Find answers from the community

Updated 4 months ago

Run

Oddly it ran once ok, I changed which llm I was using, ran it again and started getting this.
L
D
33 comments
Are you sure you have the latest version? Are you running in a notebook, try restarting it?
Not running into notebook. I am running in the command line and I believe I have the latest version. I did a direct pip install of llama index and posted the version in my request. Is there a best practices way to uninstall and reinstall llama index so it for example doesn't just use the cached version if I want to try to clear this out?
If you want a clean slate, I'd go with a fresh venv. Normally pip install -U ... is enough though
I did a full reinstall, down to the bones, uninstalling all of miniconda, re-install (miniconda python 12), create a new venv, install these packages from a requirements.txt and still getting the same error in token_counting.py that Usage has no get attribute:

Plain Text
typing
openai 
Constants
llama_index.llms.litellm
llama_index.llms.openai
llama_index.multi_modal_llms.openai
llama_index.llms.anthropic
pandas
tiktoken
tqdm
asyncio
requests
pyshorteners
nest_asyncio
pathlib
llama_index.postprocessor.longllmlingua
memory_profiler
llama_index.multi_modal_llms.anthropic
datetime
pathlib
llama_index.embeddings.openai
llama_index.postprocessor.cohere_rerank
llama_index
google-auth
ipython
matplotlib
The error is coming from this file.

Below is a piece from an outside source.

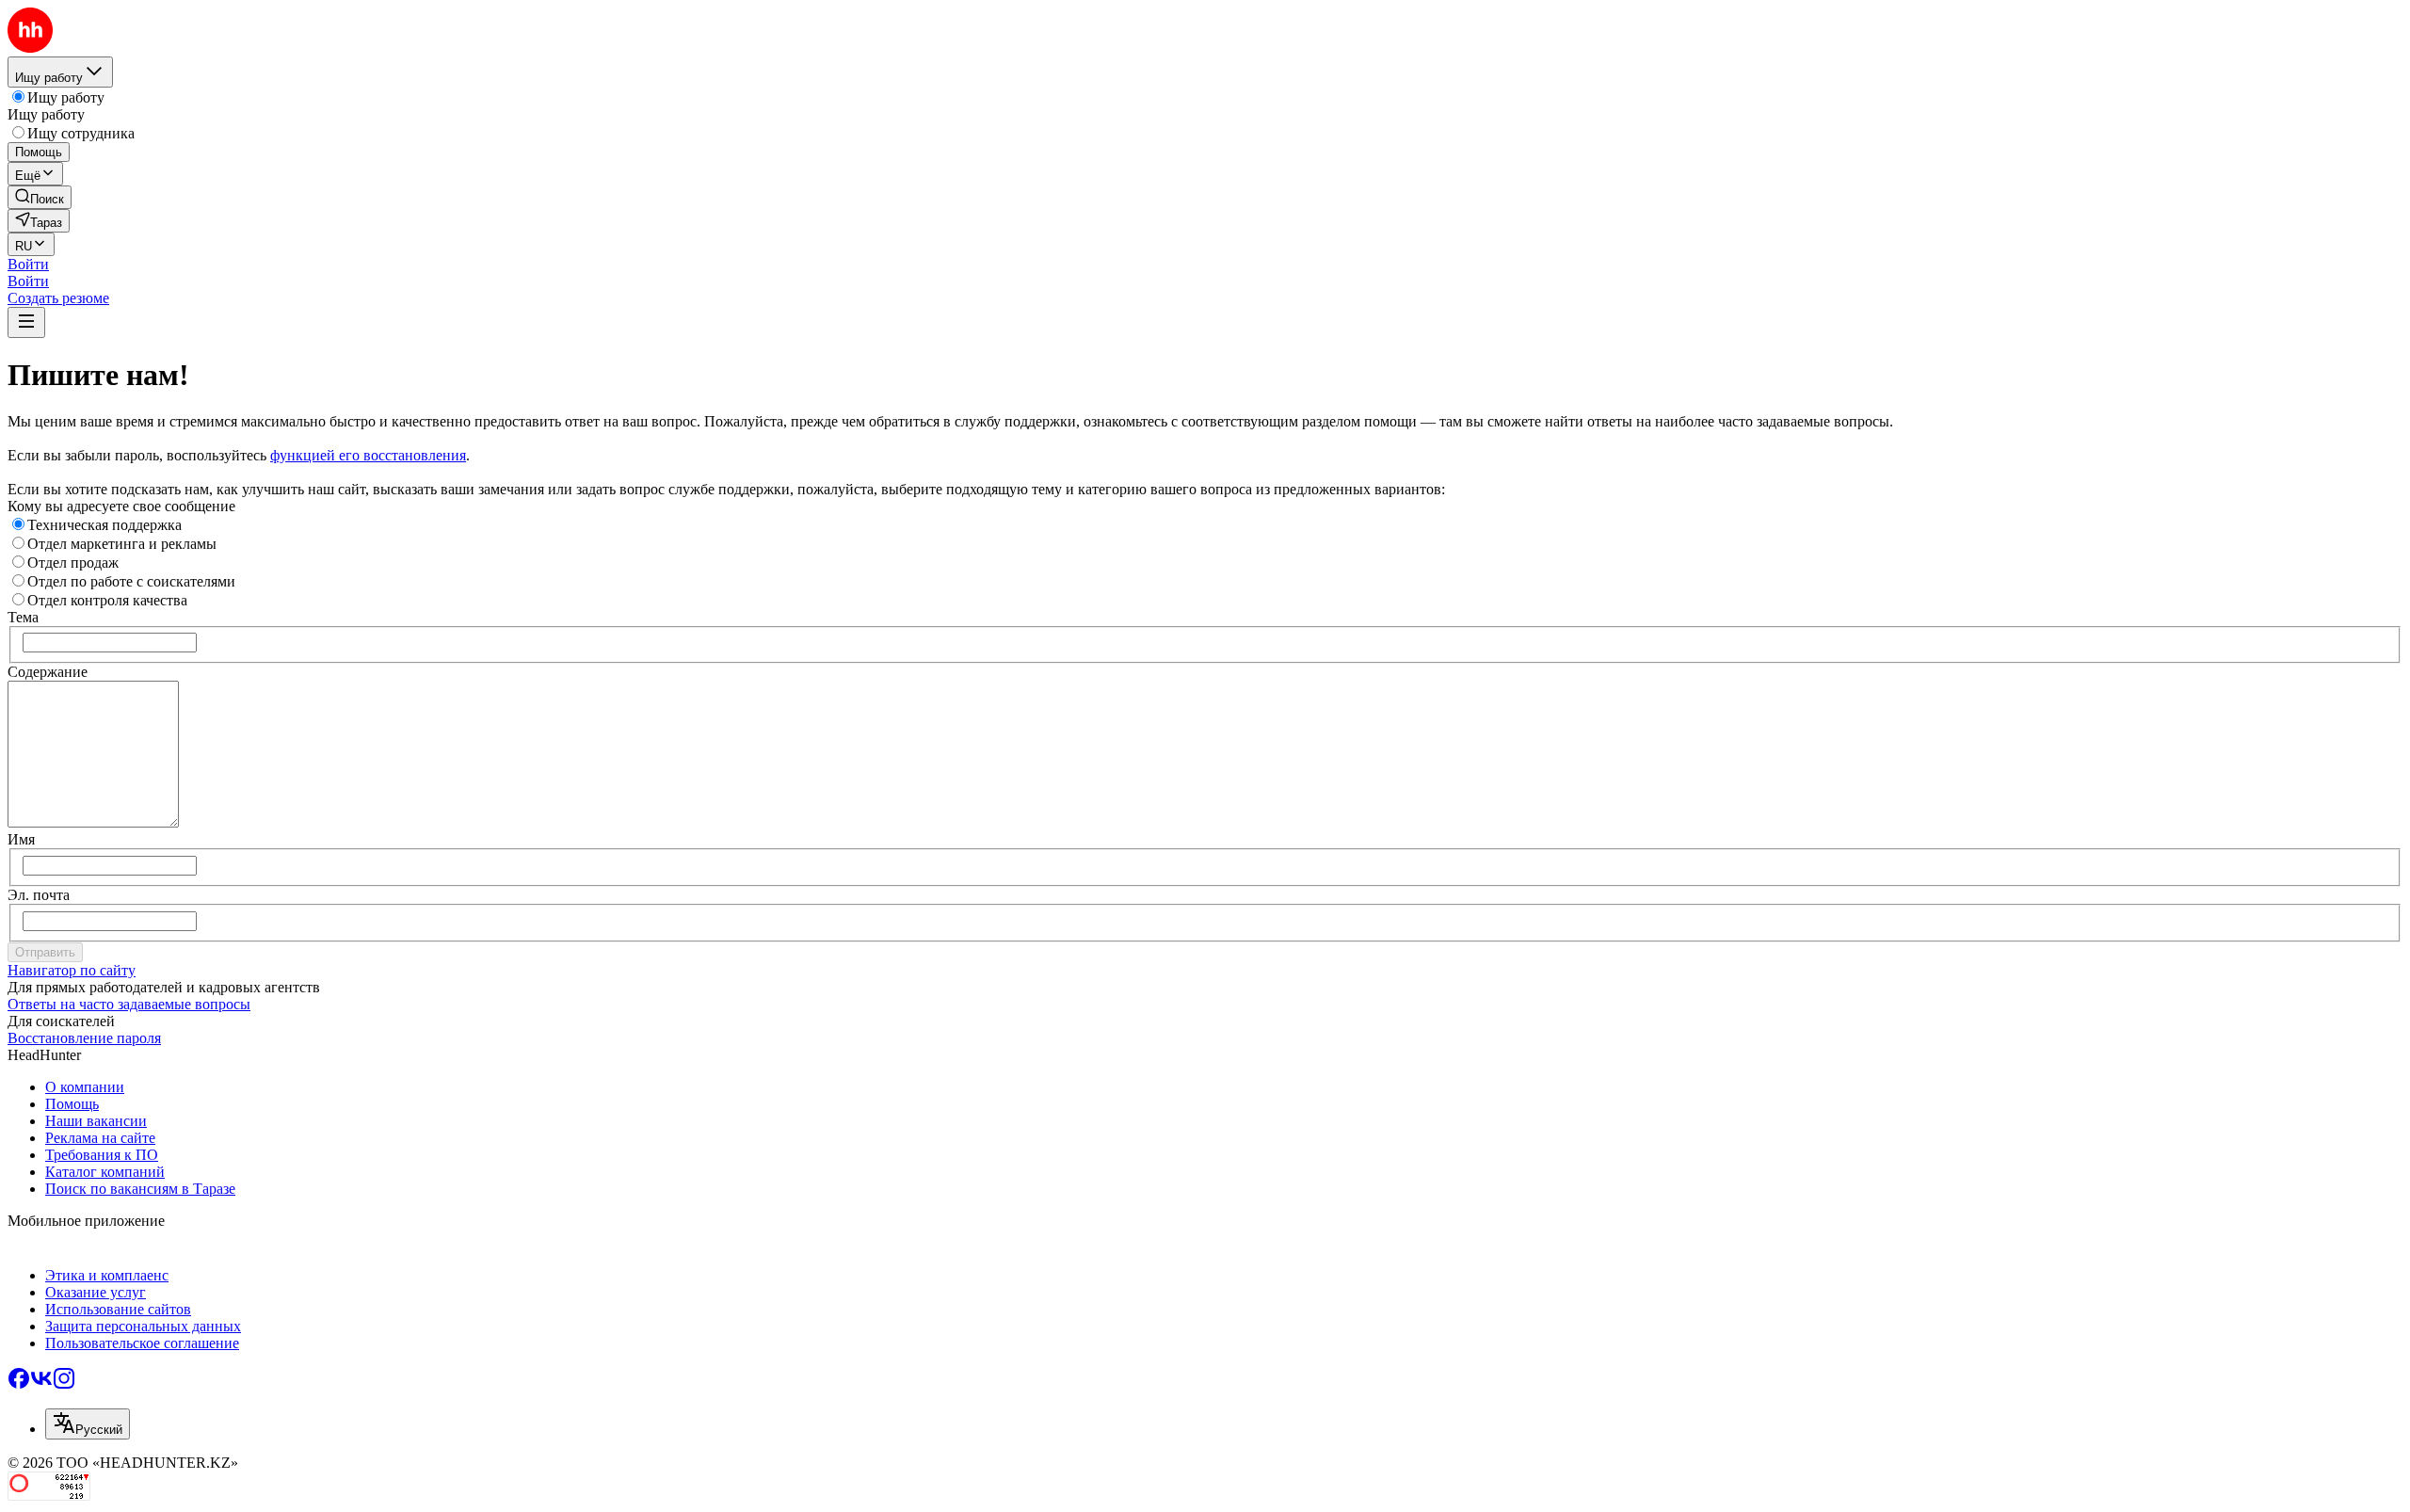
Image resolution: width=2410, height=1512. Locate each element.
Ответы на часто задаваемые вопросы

Looks like perhaps the usage object is not a dictionary for some reason?
Maybe an issue with your version of pydantic?
(The short term solution here is just removing your token counter or writing your own)
If you inspect your actual source code for the installed package, it has that if statement? The traceback has line numbers that match the file i linked?
@Logan M Here's the file from the stack trace folder. It seems to match what's in github. Is it possible that line 59 (raw_dict = response.raw.model_dump()) could return something other than a dictionary as that's what it does when response.raw is not a dict before it's assuned to raw_dict.

Plain Text
if isinstance(response.raw, dict):
                    raw_dict = response.raw
                else:
                    raw_dict = response.raw.model_dump()
Here's the top part of my stack trace, which doing a query_engine.query:

Plain Text
  File "D:\Users\brian\Onedrive\Llamaindex\ArcanumBotDev.py", line 572, in <module>
    load_game_system(game_system)
  File "D:\Users\brian\Onedrive\Llamaindex\ArcanumBotDev.py", line 555, in load_game_system
    Systems_Prompt = "<GAME_SYSTEMS>" + str(query_engine.query(f"**Task:**  Review the indexed rulebook for the {game_system} RPG game system and summarize the most important gameplay mechanics and skill checks (do not repeat text verbatim). Pay close attention to rules sections in core books, rule books or players handbooks in particular. Retrieve the most relevant chunks of text from the rulebook related to:* **Core Resolution Mechanic:**  How are actions generally resolved (dice rolls, target numbers, etc.)?* **Skill Checks:**  When is a check required in this game?* **Common Skill Checks:**  Which skills are frequently used? Provide a brief description of each.* **Special Mechanics:** Are there unique systems like combat, social interaction, magic, etc.? Summarize how they function.**Generation:** Provide a concise summary in the following format:* **Mechanic:*** **Description:*** **When Used:**")) + "</GAME_SYSTEMS>"
Here's my actual code:
Plain Text
query_engine = index.as_query_engine(
        chat_mode="context", 
        retriever_mode="embedding", 
        similarity_top_k=40,
        node_postprocessors=[reranker],
        verbose=True,
        system_prompt="You are in AI that reviews tabletop RPG sourcebook and retrieves a summary of the core rules and systems in the game."
    )

    Systems_Prompt = "<GAME_SYSTEMS>" + str(query_engine.query(f"**Task:**  Review the indexed rulebook for the {game_system} RPG game system and summarize the most important gameplay mechanics and skill checks (do not repeat text verbatim). Pay close attention to rules sections in core books, rule books or players handbooks in particular. Retrieve the most relevant chunks of text from the rulebook related to:* **Core Resolution Mechanic:**  How are actions generally resolved (dice rolls, target numbers, etc.)?* **Skill Checks:**  When is a check required in this game?* **Common Skill Checks:**  Which skills are frequently used? Provide a brief description of each.* **Special Mechanics:** Are there unique systems like combat, social interaction, magic, etc.? Summarize how they function.**Generation:** Provide a concise summary in the following format:* **Mechanic:*** **Description:*** **When Used:**")) + "</GAME_SYSTEMS>"
model_dump always returns a dict πŸ€”
Does this code reproduce the issue for you?

Plain Text
from llama_index.core.callbacks import CallbackManager, TokenCountingHandler
from llama_index.llms.openai import OpenAI

handler = TokenCountingHandler()
llm = OpenAI(callback_manager=CallbackManager([handler]))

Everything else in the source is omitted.